[Recorded data]
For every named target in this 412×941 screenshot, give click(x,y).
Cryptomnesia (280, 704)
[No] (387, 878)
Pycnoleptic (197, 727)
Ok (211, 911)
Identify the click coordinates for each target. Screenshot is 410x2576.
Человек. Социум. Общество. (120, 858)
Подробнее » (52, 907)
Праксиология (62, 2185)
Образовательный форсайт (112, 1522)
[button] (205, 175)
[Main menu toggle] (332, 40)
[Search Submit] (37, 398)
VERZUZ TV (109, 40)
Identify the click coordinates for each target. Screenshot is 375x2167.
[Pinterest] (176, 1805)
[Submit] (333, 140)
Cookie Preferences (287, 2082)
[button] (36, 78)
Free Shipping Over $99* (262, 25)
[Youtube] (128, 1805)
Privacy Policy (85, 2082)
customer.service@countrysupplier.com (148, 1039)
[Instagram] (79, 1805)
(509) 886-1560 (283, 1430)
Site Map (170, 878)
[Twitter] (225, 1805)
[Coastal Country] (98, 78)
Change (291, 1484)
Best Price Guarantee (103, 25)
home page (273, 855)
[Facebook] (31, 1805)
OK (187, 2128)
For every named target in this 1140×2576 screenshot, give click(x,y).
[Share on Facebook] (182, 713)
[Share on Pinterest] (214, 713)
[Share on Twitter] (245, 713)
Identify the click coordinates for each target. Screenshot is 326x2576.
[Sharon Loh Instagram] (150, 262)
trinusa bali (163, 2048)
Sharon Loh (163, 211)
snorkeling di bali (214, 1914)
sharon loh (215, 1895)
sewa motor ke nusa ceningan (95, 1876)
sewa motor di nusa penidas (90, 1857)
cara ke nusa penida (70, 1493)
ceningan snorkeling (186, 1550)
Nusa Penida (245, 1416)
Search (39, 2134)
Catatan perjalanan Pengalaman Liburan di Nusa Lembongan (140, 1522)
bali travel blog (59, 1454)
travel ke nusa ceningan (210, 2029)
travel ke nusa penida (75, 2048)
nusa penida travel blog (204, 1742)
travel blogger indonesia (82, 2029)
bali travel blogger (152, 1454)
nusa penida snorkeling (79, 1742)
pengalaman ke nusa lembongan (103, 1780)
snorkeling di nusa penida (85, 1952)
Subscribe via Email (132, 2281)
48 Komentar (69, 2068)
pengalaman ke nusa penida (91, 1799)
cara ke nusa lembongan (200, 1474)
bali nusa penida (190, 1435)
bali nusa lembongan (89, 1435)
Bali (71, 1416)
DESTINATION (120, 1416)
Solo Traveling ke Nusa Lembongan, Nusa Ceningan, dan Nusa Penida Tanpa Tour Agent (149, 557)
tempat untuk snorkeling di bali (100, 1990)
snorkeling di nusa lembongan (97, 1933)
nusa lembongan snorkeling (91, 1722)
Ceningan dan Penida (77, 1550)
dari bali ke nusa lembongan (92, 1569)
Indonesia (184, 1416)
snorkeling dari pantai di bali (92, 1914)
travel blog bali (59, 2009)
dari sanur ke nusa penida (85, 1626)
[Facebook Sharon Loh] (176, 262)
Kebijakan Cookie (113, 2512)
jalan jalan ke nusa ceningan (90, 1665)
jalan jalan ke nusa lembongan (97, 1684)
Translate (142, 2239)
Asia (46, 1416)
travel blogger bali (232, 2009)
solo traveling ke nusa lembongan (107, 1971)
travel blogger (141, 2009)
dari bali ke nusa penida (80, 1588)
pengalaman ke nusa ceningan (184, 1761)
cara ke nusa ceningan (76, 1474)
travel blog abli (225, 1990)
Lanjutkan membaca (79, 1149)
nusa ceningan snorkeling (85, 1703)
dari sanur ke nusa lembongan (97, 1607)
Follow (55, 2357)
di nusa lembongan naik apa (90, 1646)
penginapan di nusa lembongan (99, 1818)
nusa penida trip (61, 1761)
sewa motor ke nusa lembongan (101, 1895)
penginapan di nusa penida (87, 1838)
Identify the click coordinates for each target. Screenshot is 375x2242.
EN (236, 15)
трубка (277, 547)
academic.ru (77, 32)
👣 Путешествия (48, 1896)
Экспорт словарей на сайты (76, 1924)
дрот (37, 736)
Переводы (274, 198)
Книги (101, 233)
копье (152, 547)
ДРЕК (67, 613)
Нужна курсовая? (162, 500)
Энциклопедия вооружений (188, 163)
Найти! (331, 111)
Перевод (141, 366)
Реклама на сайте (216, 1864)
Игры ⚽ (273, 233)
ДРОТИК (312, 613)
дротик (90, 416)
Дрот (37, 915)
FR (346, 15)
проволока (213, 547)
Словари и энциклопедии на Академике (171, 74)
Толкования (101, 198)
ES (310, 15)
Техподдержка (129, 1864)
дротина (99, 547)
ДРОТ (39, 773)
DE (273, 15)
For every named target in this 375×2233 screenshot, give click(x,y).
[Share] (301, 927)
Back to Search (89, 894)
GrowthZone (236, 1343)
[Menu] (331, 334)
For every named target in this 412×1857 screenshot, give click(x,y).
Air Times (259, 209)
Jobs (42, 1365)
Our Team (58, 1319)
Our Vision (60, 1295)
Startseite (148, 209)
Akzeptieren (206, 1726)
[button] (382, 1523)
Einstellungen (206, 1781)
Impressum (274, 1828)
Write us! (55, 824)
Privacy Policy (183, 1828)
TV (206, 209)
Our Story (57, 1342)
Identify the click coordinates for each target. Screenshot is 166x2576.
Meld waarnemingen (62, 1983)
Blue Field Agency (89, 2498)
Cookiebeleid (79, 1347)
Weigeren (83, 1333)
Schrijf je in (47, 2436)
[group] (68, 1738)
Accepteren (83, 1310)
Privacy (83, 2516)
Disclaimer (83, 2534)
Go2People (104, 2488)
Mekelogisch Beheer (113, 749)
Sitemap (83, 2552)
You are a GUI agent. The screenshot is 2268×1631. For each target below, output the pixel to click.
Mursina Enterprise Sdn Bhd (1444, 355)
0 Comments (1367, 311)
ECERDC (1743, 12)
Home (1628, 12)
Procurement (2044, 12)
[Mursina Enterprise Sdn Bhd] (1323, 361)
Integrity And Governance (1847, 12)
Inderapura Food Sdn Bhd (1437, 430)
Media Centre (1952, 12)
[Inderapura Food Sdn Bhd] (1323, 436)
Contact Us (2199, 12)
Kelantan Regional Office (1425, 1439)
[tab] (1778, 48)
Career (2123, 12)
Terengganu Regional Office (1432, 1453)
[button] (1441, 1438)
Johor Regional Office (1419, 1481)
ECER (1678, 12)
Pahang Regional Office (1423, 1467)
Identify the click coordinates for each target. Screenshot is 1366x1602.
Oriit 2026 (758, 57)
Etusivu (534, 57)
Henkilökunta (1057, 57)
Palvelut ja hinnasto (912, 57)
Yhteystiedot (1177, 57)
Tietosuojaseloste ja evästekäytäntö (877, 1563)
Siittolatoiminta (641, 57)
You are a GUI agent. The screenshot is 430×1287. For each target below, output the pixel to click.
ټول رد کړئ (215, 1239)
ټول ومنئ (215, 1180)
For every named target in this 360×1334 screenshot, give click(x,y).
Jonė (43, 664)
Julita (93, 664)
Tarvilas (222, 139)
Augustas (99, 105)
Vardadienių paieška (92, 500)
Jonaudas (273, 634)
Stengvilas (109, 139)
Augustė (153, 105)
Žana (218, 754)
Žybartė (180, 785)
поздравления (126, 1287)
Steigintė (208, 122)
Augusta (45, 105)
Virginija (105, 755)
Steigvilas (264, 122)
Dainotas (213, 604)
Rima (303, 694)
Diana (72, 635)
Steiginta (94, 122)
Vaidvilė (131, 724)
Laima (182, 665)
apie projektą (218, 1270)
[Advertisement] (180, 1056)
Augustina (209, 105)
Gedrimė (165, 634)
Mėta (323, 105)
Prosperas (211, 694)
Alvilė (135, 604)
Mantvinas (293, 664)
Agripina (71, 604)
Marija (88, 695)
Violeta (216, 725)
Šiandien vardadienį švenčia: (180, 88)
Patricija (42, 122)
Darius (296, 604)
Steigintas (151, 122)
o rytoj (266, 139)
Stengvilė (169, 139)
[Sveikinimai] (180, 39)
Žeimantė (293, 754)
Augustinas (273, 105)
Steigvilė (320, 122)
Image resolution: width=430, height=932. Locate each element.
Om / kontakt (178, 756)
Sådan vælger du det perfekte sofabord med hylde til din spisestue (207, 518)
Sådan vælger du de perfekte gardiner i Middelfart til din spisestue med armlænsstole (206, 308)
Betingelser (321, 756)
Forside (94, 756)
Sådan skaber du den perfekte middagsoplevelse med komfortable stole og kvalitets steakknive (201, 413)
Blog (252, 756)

EXERCISE AIM: Every line that holds the word "this" should be copied from the records above.

EXERCISE SOLUTION:
For every named target in this 412×941 screenshot, give click(x,y).
For every named target in this 1140×2576 screenshot, give click(x,y).
For every named target in this 375×2233 screenshot, give click(x,y).
For every named target in this 412×1857 screenshot, give click(x,y).
For every named target in this 360×1334 screenshot, give click(x,y).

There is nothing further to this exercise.